Education vs. Marriage

Education vs. Marriage

A question that often arises on the road to marriage is, “Should I complete my education first or get married first?” Everyone has an opinion on the matter and there is not a universal answer to it as every person, and situation, is different. However, there are a few points to take into consideration when you are contemplating this question.

1) While intellectual compatibility is important, that does not necessarily translate to having the same number of degrees or years of study. Just because a person has had more (or less) schooling than you does not necessarily mean that you are not intellectually compatible. Instead of writing someone off because they don’t have the right level of education speak to them and see if perhaps you are both on the same intellectual level.
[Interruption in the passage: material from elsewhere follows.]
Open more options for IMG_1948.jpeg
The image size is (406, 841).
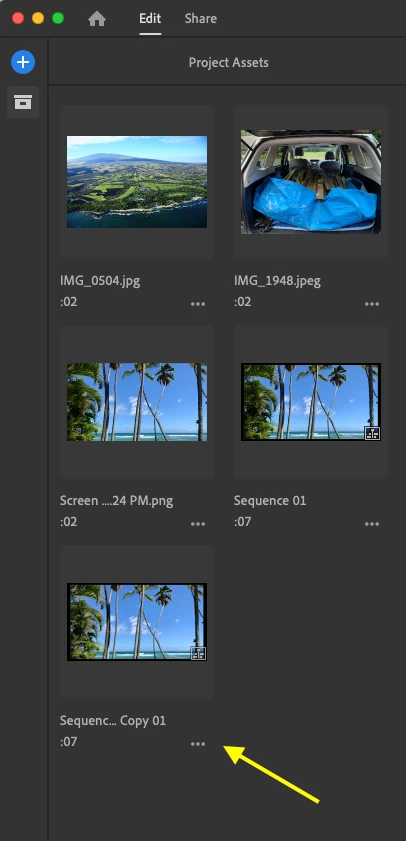tap(372, 304)
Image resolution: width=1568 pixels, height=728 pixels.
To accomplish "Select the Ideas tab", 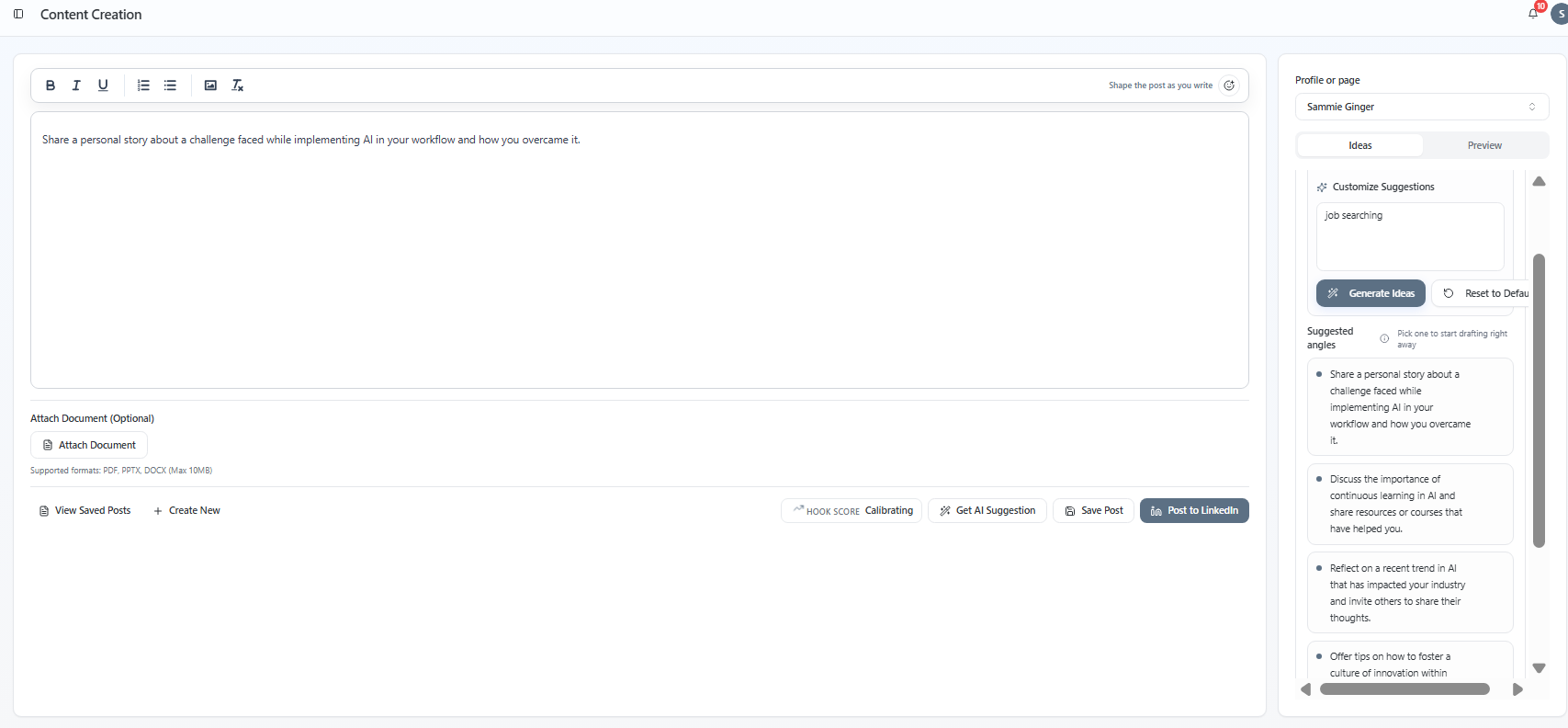I will [1359, 145].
2) Getting married does not necessarily mean the end of your education. A lot of singles (particularly sisters) feel they have to make a choice between either marriage or education. While, it is true, that getting married does add more responsibility to your plate it can also motivate you to take your studies more seriously and complete them faster. If you are interested in getting married but aren’t sure how education will fit into your married life, discuss it with your potential other half. You can even outline a plan together beforehand.

3) It is possible to afford both marriage and education. Pursuing higher education can actually be more affordable after marriage. There is more financial aid available to married couples than singles. Financial aid is also calculated just on the income of you and your spouse, without your parents, so you are more likely to qualify. You will also learn to be more responsible with your money as you have a spouse and a future together to look forward to.

There is no doubt that education plays an important role in our lives. It is a means of growing for us as people as well as way to improve our economic status. Education should be pursued however we should also keep in mind that learning occurs not only in school but throughout our lives. Pursuing higher education should not come at the expense of other things we want in life. Instead, we should find a way to reconcile between the things that matter to us and approach it from a practical angle. We should also take the time to learn about other people instead of dismissing them based on their level of schooling.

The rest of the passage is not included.